# Collected data entries
::::::

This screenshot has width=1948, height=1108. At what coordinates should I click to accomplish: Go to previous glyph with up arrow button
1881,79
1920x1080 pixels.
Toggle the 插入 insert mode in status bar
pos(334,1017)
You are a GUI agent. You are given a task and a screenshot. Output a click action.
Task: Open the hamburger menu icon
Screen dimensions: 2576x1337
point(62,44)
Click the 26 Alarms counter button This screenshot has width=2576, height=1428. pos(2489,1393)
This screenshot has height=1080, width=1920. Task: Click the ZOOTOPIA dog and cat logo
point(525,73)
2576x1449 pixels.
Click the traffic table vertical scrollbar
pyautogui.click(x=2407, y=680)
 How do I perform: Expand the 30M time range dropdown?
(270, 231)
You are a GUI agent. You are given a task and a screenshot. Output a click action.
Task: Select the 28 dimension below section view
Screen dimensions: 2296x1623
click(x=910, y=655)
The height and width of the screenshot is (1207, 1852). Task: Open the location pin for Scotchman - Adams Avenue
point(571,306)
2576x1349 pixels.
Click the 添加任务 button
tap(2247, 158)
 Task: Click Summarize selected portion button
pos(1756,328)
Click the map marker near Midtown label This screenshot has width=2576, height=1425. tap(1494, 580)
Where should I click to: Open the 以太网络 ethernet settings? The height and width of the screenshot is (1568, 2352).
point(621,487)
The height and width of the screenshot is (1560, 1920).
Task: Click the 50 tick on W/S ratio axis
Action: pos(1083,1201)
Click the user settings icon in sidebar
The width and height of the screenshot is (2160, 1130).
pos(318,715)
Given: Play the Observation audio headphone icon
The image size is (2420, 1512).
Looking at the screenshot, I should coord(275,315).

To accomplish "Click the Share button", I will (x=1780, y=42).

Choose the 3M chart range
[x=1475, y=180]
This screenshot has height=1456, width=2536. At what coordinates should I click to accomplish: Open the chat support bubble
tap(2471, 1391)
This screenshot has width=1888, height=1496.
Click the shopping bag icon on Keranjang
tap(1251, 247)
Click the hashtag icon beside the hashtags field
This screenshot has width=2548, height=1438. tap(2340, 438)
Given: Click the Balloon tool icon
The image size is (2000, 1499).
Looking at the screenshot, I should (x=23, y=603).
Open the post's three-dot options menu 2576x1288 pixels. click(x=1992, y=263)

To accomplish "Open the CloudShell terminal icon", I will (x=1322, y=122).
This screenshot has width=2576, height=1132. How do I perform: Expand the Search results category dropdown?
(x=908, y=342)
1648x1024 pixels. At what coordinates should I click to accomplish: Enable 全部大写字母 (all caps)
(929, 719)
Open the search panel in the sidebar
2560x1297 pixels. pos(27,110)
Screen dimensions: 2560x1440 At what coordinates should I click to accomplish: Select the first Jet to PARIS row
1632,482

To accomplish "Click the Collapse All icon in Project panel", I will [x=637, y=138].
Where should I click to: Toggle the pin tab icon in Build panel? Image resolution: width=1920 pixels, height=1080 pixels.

::::::

# Aim of the task
An acceptable answer repeats every entry exactly, with nothing omitted.

# Output of the task
This screenshot has width=1948, height=1108. At what coordinates should I click to accomplish: Go to previous glyph with up arrow button
1881,79
1920x1080 pixels.
Toggle the 插入 insert mode in status bar
pos(334,1017)
You are a GUI agent. You are given a task and a screenshot. Output a click action.
Task: Open the hamburger menu icon
Screen dimensions: 2576x1337
point(62,44)
Click the 26 Alarms counter button This screenshot has width=2576, height=1428. pos(2489,1393)
This screenshot has height=1080, width=1920. Task: Click the ZOOTOPIA dog and cat logo
point(525,73)
2576x1449 pixels.
Click the traffic table vertical scrollbar
pyautogui.click(x=2407, y=680)
 How do I perform: Expand the 30M time range dropdown?
(270, 231)
You are a GUI agent. You are given a task and a screenshot. Output a click action.
Task: Select the 28 dimension below section view
Screen dimensions: 2296x1623
click(x=910, y=655)
The height and width of the screenshot is (1207, 1852). Task: Open the location pin for Scotchman - Adams Avenue
point(571,306)
2576x1349 pixels.
Click the 添加任务 button
tap(2247, 158)
 Task: Click Summarize selected portion button
pos(1756,328)
Click the map marker near Midtown label This screenshot has width=2576, height=1425. tap(1494, 580)
Where should I click to: Open the 以太网络 ethernet settings? The height and width of the screenshot is (1568, 2352).
point(621,487)
The height and width of the screenshot is (1560, 1920).
Task: Click the 50 tick on W/S ratio axis
Action: pos(1083,1201)
Click the user settings icon in sidebar
The width and height of the screenshot is (2160, 1130).
pos(318,715)
Given: Play the Observation audio headphone icon
The image size is (2420, 1512).
Looking at the screenshot, I should coord(275,315).

To accomplish "Click the Share button", I will (x=1780, y=42).

Choose the 3M chart range
[x=1475, y=180]
This screenshot has height=1456, width=2536. At what coordinates should I click to accomplish: Open the chat support bubble
tap(2471, 1391)
This screenshot has width=1888, height=1496.
Click the shopping bag icon on Keranjang
tap(1251, 247)
Click the hashtag icon beside the hashtags field
This screenshot has width=2548, height=1438. tap(2340, 438)
Given: Click the Balloon tool icon
The image size is (2000, 1499).
Looking at the screenshot, I should (x=23, y=603).
Open the post's three-dot options menu 2576x1288 pixels. click(x=1992, y=263)

To accomplish "Open the CloudShell terminal icon", I will (x=1322, y=122).
This screenshot has width=2576, height=1132. How do I perform: Expand the Search results category dropdown?
(x=908, y=342)
1648x1024 pixels. At what coordinates should I click to accomplish: Enable 全部大写字母 (all caps)
(929, 719)
Open the search panel in the sidebar
2560x1297 pixels. pos(27,110)
Screen dimensions: 2560x1440 At what coordinates should I click to accomplish: Select the first Jet to PARIS row
1632,482

To accomplish "Click the Collapse All icon in Project panel", I will [x=637, y=138].
Where should I click to: Toggle the pin tab icon in Build panel? Image resolution: width=1920 pixels, height=1080 pixels.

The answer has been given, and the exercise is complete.